Similarly, the authors found that injury-mediated downregulation of KCC2 in inhibitory neurons located between the staggered lesions increased the cells’ activity, and thus their ability to inhibit local relay circuits, rendering these circuits dormant. CLP290 restored the functionality of relay circuits by preventing downregulation of KCC2 and thus maintaining the balance between inhibition and excitation (Fig. 1). Moreover, the researchers showed that CLP290 did not affect the growth of new neuronal projections — recovery was triggered merely by restoring this balance in relay circuits.
Finally, Chen et al. demonstrated through two experiments that brain commands were being transmitted through the reactivated relays in CLP290-treated mice. First, electrically induced signals in the brain’s cortex were relayed to the motor neurons below the injury, resulting in the activation of hindlimb muscles. Second, neurons between the staggered lesions were more active in response to locomotor activity in treated than in non-treated mice.
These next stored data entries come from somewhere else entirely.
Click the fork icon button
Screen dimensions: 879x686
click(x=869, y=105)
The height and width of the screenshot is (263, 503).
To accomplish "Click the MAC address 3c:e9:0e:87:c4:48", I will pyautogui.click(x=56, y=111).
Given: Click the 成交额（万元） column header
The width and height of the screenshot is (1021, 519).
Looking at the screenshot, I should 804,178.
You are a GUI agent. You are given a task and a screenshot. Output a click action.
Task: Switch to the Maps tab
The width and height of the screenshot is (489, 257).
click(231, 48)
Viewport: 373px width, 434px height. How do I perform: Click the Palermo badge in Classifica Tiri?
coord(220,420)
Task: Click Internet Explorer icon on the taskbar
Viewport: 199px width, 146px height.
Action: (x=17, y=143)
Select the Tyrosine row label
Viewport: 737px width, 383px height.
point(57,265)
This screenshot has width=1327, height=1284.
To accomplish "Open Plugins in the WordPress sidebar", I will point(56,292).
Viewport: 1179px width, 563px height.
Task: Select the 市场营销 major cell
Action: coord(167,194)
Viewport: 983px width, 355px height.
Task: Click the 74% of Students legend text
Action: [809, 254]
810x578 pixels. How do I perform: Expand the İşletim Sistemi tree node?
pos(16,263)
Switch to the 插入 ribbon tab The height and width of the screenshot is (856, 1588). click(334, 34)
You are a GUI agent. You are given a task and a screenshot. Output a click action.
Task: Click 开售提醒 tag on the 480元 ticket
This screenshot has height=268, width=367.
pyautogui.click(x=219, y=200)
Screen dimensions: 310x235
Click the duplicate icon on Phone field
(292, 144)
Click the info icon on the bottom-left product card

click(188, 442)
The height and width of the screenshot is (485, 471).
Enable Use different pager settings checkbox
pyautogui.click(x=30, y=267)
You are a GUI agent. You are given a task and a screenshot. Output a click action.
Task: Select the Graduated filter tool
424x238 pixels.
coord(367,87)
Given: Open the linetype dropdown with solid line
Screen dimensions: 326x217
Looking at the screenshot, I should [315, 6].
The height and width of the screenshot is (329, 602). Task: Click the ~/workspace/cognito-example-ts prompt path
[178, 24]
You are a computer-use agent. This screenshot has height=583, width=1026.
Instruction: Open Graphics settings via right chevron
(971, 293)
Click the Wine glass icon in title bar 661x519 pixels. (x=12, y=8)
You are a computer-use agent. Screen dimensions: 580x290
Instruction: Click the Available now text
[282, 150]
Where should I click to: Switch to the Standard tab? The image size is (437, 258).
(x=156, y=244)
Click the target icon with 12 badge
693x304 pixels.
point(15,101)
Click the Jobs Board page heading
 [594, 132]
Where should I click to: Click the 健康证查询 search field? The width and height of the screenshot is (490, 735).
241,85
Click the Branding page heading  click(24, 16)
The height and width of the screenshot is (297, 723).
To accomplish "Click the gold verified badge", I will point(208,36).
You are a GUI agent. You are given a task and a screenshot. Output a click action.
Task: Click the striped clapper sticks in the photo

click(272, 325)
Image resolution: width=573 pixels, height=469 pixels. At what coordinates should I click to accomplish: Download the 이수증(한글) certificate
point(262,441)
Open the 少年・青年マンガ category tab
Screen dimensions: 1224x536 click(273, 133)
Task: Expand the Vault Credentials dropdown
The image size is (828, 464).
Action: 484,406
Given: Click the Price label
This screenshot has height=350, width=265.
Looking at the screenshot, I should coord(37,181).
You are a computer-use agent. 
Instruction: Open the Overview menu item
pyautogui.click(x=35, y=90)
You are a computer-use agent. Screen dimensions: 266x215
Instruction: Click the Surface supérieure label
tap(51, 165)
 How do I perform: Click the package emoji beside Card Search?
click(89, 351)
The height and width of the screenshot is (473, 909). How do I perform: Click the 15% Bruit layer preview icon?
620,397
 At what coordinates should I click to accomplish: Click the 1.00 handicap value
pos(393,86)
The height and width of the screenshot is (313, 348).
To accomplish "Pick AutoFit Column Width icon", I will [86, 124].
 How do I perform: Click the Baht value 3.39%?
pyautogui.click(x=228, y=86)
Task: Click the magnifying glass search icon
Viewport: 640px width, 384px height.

The authors’ results are important. Together, they show that excessive neuron-mediated inhibition of relay circuits in the injured spinal cord is a key mechanism in preventing anatomically intact but functionally dormant neuronal pathways from contributing to movement after an SCI.
What are the clinical implications of the findings? Chen et al. used a small molecule that is well tolerated in mice, even at a high concentration6. However, the relevance of this treatment for humans with severe SCI remains unclear. The authors’ experimental model poorly mimics severe spinal-cord contusions commonly found in humans, in which nearly all the connections from putative relay neurons above the injured site are interrupted9. It therefore remains unclear whether Chen and colleagues’ results could be reproduced after a clinically relevant SCI. Indeed, because CLP290 does not promote the growth of new neural connections, this treatment would be expected to be effective only after an SCI that spares a substantial proportion of nerve fibres. In addition, SCI causes a cascade of detrimental changes, so effective treatments must target multiple facets of spinal-cord repair and recovery4, but CLP290 targets a single mechanism.
However, this type of orally administered pharmacological treatment is particularly attractive in combination with complementary strategies — notably, with interventions that promote the formation of relays in the spinal cord. For example, Chen and colleagues predict that CLP290 treatment will act synergistically with rehabilitative training, especially electrical spinal-cord stimulation, which promotes relay formation6. Alternatively, neural stem cells grafted into the injured spinal cord can enable reconstitution of relays across an SCI in monkeys10. Reducing neuron-mediated inhibition in the vicinity of the grafted relays could aid the functional integration of the relays into the host’s neuronal networks.
We are reaching an exciting time in SCI medicine, when multiple interventions that have strong synergistic potential are approaching clinical applications. There are now realistic opportunities to develop treatments that improve recovery after SCI in humans.
Nature 561, 317-318 (2018)
Competing Financial Interests
G.C. holds various patents in relation to the present work. He is a founder and shareholder of GTX Medical, a company developing a therapeutic intervention for clinical applications directly in relation to the reported results.